Written while living at West Beach (c. 1983-1986)
Ordinary Rocks

One day, out on a walk to lift my mood, I sat on the edge of a rock pile. I picked up a small rock and saw something marvellous. The surface of the rock glittered. It wasn’t a special rock or stone. It was the sunlight sparkling off tiny facets within the constitution of the rock, probably sand or quartz. Looking at the rock slightly out of focus showed that the sparkles were coloured – rainbow greens, reds, yellows, blues and oranges. It was like magic.

I picked up other types of rock and realised if you look closely enough at just about any rock in the sun, it can be seen to sparkle and glitter. The effect may be only very tiny sparkles, but it is quite wonderful and beautiful just the same.

These are just ordinary rocks.


 


 

Sitting on some Rocks

I am sitting on some large rocks that are part of a constructed sea wall, just past the sandy beach at West Beach. The tide is high and there is a fresh breeze coming in from the southwest which has whipped up the surface into choppy waves. The waves come in towards the shore and crash into the rocks below me.
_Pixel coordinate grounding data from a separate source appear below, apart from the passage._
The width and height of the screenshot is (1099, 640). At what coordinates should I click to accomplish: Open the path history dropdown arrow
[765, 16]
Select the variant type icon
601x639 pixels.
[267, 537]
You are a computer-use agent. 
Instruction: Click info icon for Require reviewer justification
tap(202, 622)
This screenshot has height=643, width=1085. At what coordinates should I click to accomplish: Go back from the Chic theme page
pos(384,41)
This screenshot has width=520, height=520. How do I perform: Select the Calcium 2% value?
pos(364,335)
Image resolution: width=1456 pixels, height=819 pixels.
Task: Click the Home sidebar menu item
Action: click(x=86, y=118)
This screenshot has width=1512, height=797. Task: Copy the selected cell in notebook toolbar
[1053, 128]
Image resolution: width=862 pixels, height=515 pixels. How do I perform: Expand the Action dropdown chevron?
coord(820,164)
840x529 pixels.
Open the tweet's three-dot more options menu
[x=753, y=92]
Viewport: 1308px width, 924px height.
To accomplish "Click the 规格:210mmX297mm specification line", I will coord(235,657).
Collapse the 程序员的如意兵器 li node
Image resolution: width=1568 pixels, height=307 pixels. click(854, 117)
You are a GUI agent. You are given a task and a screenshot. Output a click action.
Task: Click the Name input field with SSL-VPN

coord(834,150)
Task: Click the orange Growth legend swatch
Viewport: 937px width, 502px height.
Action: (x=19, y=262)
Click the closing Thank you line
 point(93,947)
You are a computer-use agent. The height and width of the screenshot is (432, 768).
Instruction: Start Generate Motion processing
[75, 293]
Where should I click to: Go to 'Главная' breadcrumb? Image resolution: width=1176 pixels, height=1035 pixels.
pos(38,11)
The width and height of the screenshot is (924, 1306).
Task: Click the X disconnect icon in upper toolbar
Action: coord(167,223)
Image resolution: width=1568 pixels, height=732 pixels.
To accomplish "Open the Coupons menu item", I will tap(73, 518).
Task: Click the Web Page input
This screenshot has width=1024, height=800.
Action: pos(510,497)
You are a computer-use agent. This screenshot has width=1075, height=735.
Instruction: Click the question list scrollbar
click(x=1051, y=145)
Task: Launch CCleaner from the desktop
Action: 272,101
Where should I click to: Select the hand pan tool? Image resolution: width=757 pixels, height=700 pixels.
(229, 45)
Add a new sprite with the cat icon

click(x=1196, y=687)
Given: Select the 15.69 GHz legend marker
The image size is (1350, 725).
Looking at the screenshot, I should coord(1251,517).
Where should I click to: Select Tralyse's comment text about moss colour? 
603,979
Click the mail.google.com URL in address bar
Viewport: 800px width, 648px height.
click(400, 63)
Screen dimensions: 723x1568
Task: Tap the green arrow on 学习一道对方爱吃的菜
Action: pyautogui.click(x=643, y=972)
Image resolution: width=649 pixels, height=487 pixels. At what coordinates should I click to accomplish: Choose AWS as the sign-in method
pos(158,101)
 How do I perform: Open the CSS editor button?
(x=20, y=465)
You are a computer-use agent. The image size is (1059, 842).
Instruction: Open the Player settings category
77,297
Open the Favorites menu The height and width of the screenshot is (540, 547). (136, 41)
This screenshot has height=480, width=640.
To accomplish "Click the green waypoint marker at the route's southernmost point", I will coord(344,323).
It is amazing just how interesting even these smallish waves are – swirling, pounding water, flowing over the rocks’ forms and into the spaces between them. The effects of the water moving within deep troughs is contrasted with the way it moves through shallow sheets, over the basically flat tops.

The waves come in quickly, and produce rebound waves, as if the wall was like a mirror reflecting waves of light. The rebounding waves regularly ‘peak’ with an oncoming one, resulting in excited surges of water moving up into the air. The high integrity of the rebounded wave is quite surprising really, considering how rough the wall is with its construction from large irregular shaped boulders. To me, this spectacle feels like it could easily be a suitable living diagram of light rebounding off a surface of molecules – an event I am never likely to actually witness at a magnification where molecules appear the size of boulders.

White frothy water; turbulent, continuous ‘white’ noise; rhythmical.

Out on the horizon, the water is a deep green and inspires me to feel that it has enormous depth and mystery. There are individual little white peaks, that form and disappear within about 15 seconds, seen over the large expanse of the sea all the way out to the horizon. Out there near the horizon, it feels like it could be the middle of the ocean – so much fine detail, it could go on for ever. The peaks getting smaller and slower to change (seemingly). The sky is clear, but coolish along the horizon.

Down underneath me, the waves keep pounding into the rocks, in general rhythms.

The ocean – a huge expanse; its flatness portrays it so. Huge simple space of the sea and sky in front of me – a huge mysterious volume.

There is a wonderful simplicity about such places as here. Over near the sandy beach, along which I walked to come to this spot, the large line of sandhills cut all ties with any other world beyond them.